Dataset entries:
════════

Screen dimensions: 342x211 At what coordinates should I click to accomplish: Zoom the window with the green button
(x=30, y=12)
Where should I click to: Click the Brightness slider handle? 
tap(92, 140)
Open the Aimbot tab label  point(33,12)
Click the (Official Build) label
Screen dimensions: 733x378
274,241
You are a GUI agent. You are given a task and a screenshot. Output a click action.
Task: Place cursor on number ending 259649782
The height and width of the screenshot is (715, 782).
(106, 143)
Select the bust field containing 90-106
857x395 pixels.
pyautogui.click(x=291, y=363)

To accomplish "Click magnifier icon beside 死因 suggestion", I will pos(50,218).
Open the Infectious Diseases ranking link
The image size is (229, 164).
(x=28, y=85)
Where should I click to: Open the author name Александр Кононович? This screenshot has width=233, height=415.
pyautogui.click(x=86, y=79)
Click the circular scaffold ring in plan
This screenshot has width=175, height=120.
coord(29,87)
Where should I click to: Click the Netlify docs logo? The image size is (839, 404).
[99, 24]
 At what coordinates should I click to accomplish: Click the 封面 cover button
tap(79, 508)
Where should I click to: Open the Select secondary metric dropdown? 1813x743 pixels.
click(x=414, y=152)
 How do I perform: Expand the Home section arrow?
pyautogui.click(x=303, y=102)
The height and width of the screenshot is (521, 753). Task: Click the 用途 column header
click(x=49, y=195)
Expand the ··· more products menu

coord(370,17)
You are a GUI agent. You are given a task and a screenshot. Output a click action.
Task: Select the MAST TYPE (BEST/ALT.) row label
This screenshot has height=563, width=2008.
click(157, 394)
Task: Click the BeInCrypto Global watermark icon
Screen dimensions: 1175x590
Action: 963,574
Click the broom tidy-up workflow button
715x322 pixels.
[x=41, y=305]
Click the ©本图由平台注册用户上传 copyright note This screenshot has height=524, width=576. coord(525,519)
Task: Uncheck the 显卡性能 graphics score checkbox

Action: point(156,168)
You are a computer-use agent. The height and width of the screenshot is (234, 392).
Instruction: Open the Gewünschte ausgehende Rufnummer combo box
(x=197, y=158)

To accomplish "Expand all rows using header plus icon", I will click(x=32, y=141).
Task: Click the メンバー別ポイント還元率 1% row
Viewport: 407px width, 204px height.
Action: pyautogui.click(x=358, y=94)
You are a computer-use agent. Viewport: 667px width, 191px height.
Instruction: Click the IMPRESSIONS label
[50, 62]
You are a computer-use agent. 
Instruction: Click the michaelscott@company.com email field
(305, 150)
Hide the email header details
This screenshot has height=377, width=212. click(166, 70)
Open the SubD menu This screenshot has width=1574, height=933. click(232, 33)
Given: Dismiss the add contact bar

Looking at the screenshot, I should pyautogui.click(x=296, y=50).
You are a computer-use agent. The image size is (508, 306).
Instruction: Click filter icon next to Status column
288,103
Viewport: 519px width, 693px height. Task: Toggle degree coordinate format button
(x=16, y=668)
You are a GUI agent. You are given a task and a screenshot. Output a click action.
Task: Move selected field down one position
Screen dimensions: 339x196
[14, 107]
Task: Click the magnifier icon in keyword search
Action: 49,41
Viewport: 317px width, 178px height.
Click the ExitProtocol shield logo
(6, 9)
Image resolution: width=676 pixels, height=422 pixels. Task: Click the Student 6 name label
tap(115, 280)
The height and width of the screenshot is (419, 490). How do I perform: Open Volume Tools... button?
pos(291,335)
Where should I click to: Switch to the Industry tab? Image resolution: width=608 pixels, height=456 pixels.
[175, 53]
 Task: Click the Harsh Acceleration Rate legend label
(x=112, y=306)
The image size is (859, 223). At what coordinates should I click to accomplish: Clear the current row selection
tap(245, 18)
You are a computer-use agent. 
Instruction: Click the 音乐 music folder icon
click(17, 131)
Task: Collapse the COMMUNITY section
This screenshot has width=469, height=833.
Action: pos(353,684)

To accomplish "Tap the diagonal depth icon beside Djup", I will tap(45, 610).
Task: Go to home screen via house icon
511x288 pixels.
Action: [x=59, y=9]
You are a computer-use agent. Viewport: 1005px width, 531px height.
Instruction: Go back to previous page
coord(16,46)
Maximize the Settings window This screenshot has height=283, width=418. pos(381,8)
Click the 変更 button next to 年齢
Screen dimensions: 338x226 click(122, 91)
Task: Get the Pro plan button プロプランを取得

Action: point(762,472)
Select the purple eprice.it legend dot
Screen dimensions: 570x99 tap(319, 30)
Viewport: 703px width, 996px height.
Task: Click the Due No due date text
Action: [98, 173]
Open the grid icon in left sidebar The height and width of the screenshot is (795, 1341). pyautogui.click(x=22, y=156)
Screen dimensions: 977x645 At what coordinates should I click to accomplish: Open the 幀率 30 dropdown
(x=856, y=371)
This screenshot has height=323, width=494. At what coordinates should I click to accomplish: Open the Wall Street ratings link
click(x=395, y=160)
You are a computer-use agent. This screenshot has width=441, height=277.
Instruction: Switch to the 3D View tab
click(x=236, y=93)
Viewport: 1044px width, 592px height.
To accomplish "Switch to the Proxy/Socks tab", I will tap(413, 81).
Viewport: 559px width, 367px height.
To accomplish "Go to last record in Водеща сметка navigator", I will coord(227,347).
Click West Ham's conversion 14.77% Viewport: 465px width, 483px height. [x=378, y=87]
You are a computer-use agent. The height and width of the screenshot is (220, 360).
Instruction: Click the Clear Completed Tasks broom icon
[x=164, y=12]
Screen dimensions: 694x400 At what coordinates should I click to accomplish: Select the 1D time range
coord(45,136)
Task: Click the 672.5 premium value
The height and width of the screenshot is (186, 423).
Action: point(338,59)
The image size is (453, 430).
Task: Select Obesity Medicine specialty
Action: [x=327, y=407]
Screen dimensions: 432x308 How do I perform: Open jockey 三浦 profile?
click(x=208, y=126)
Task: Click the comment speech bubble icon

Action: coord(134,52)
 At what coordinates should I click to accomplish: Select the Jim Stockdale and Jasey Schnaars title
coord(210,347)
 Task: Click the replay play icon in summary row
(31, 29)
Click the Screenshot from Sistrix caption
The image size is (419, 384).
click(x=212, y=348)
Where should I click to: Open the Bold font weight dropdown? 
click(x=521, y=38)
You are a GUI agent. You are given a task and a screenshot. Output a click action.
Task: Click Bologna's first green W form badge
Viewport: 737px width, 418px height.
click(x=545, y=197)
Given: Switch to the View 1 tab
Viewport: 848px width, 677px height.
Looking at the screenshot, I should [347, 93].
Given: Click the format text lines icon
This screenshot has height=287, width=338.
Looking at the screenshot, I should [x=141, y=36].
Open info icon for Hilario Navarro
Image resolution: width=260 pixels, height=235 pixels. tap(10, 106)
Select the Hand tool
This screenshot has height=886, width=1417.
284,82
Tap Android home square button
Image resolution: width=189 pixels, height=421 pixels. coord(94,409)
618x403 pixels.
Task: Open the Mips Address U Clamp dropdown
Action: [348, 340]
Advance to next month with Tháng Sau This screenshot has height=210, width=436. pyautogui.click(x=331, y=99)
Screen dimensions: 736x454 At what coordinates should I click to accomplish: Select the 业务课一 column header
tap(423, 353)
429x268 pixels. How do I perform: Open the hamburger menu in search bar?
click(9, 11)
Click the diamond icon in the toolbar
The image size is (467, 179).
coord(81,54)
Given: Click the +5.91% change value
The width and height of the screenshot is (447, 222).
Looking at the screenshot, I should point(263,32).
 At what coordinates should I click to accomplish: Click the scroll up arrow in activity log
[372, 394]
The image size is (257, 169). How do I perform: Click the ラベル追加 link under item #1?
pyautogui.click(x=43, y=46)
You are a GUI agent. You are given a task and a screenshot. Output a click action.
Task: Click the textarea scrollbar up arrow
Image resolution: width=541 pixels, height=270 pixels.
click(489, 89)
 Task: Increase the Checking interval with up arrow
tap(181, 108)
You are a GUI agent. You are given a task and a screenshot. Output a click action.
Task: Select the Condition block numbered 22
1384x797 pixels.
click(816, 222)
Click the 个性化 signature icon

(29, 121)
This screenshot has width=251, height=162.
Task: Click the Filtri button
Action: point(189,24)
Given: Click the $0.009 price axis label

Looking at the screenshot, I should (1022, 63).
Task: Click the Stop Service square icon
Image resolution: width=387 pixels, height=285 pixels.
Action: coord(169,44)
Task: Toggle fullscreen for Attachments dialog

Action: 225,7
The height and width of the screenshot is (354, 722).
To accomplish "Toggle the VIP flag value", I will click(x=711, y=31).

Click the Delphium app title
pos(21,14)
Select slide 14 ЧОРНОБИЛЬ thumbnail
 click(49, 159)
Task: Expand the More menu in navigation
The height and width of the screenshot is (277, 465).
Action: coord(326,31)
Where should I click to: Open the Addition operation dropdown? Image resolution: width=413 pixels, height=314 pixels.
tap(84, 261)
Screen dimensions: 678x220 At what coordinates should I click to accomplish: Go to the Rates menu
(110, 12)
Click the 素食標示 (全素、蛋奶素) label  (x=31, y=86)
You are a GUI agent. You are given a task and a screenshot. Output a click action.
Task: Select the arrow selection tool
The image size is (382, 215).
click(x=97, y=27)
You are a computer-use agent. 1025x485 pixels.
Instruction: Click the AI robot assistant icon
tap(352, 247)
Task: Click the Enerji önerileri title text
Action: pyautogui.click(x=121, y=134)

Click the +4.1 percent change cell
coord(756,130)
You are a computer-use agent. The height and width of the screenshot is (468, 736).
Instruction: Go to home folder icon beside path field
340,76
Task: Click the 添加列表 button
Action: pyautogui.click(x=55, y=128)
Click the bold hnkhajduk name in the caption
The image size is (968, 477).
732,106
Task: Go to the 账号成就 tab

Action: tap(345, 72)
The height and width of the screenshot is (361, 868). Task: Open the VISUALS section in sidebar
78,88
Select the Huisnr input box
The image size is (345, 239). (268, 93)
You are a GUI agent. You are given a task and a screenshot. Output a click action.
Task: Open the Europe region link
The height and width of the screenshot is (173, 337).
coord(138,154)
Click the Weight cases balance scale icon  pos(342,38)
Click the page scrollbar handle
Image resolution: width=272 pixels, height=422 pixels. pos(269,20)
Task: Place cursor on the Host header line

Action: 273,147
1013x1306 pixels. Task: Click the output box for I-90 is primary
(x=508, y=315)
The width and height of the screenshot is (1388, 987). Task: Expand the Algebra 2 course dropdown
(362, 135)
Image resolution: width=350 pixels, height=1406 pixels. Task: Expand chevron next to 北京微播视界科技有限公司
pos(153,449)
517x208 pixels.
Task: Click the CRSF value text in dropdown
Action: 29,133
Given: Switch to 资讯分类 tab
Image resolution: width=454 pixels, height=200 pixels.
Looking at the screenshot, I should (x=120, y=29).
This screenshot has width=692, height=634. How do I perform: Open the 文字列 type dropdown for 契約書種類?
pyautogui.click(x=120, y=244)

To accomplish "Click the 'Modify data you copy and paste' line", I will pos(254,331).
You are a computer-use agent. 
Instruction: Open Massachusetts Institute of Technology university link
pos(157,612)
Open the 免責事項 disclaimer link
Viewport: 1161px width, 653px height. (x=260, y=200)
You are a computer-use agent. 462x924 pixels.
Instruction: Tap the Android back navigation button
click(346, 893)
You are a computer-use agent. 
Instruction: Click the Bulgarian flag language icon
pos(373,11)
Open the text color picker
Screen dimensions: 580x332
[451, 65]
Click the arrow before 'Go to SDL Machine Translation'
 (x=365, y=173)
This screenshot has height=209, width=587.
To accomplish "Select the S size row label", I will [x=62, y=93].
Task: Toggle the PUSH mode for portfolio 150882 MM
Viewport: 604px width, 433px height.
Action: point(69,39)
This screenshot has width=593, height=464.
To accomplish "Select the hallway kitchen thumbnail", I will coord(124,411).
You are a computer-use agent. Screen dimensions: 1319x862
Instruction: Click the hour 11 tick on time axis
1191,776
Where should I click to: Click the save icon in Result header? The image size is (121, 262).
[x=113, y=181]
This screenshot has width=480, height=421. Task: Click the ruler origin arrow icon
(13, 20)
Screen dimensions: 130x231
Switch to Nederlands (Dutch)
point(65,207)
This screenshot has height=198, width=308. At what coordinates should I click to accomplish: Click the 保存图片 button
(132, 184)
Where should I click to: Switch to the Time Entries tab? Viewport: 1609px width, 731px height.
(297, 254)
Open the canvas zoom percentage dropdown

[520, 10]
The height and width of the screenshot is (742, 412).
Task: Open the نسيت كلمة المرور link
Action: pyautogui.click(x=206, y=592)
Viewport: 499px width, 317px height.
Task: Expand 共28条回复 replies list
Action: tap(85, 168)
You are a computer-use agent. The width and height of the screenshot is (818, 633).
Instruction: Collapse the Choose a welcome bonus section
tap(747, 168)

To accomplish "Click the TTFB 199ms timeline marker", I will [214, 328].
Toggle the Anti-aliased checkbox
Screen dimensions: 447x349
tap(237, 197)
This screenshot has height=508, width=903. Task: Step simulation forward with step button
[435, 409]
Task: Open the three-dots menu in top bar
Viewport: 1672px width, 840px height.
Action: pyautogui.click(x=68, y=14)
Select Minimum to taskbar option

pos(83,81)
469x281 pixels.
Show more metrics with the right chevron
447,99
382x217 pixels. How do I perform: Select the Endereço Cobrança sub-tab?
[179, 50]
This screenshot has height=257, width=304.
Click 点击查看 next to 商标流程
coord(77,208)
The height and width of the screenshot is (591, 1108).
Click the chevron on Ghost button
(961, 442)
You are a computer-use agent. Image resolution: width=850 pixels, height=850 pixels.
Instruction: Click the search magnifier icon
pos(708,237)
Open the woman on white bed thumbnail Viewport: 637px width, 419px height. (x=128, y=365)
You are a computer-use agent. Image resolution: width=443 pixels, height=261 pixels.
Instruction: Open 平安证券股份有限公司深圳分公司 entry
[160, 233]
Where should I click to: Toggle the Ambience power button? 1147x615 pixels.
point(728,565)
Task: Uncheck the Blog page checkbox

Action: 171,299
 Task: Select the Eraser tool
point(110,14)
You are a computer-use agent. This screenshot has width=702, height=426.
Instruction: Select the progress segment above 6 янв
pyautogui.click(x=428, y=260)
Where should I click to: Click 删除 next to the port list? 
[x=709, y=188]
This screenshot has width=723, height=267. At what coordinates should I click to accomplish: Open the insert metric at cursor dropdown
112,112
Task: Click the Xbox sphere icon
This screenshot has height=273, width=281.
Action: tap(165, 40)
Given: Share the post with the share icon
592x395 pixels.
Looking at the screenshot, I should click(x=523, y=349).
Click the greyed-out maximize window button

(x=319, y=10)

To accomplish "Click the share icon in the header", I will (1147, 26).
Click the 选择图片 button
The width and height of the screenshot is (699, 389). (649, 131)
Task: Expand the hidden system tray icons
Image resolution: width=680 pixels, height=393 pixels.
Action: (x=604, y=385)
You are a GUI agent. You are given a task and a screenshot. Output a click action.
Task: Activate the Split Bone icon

════════

Exercise details: From the entries above, give again exactly the lines running from the line with "Instruction: Open the" to the line with "Open the SubD"; include both of those lines.

Completed task:
Instruction: Open the Gewünschte ausgehende Rufnummer combo box
(x=197, y=158)

To accomplish "Expand all rows using header plus icon", I will click(x=32, y=141).
Task: Click the メンバー別ポイント還元率 1% row
Viewport: 407px width, 204px height.
Action: pyautogui.click(x=358, y=94)
You are a computer-use agent. Viewport: 667px width, 191px height.
Instruction: Click the IMPRESSIONS label
[50, 62]
You are a computer-use agent. 
Instruction: Click the michaelscott@company.com email field
(305, 150)
Hide the email header details
This screenshot has height=377, width=212. click(166, 70)
Open the SubD menu This screenshot has width=1574, height=933. click(232, 33)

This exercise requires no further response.